**Directions**
Once the pictures have been removed, repeat the remainder of the records exactly.

(Dataset items)
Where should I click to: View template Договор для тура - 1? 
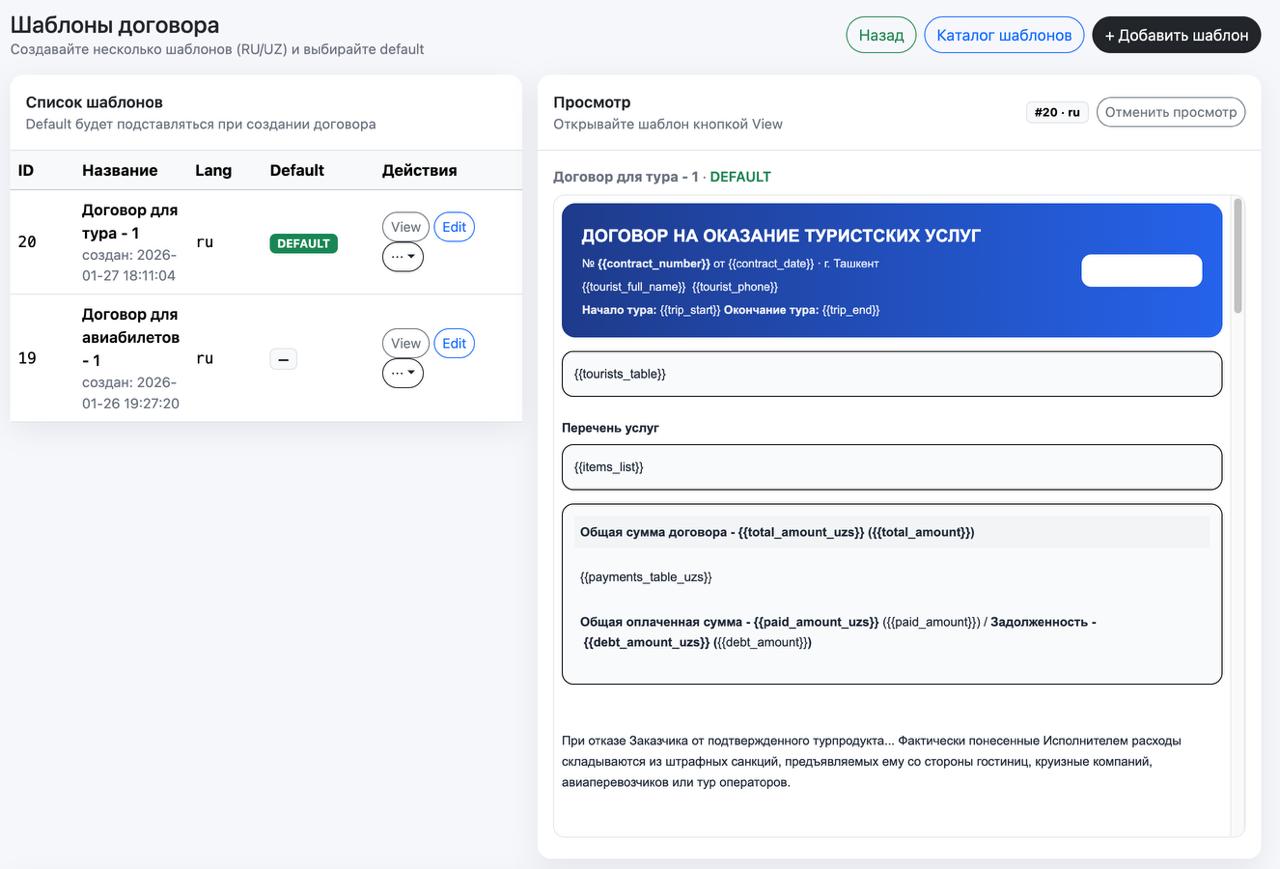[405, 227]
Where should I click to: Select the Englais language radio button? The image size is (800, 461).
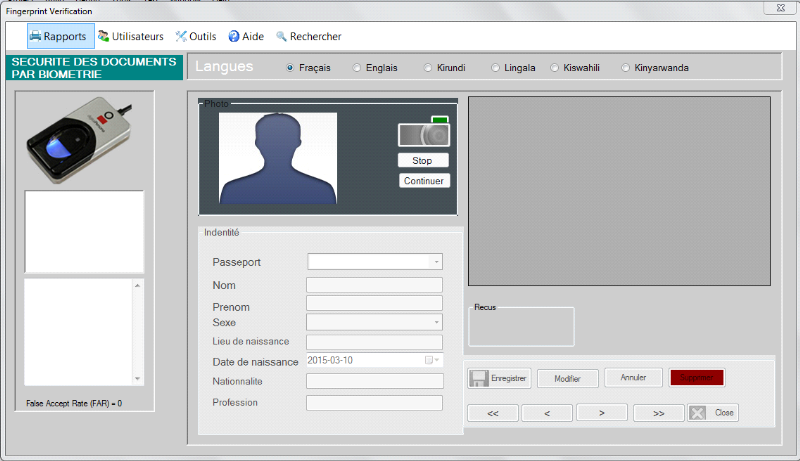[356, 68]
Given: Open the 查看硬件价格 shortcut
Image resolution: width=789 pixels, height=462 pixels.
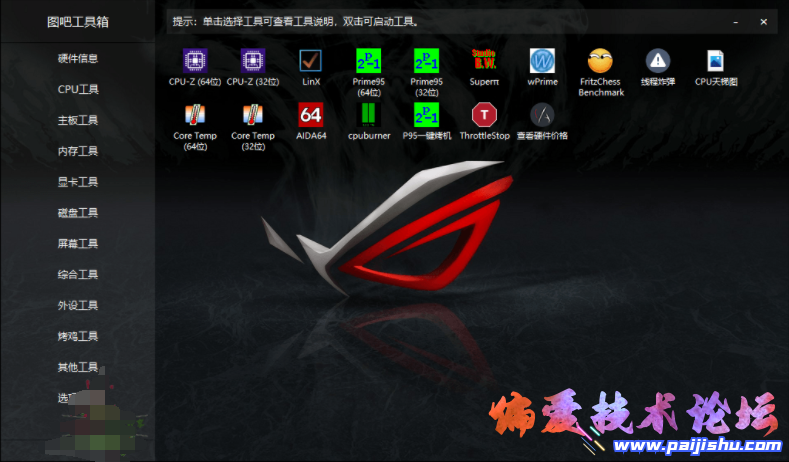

**Task response**
Where should I click to: View template Договор для тура - 1? 
[405, 227]
Where should I click to: Select the Englais language radio button? The image size is (800, 461).
[356, 68]
Given: Open the 查看硬件价格 shortcut
Image resolution: width=789 pixels, height=462 pixels.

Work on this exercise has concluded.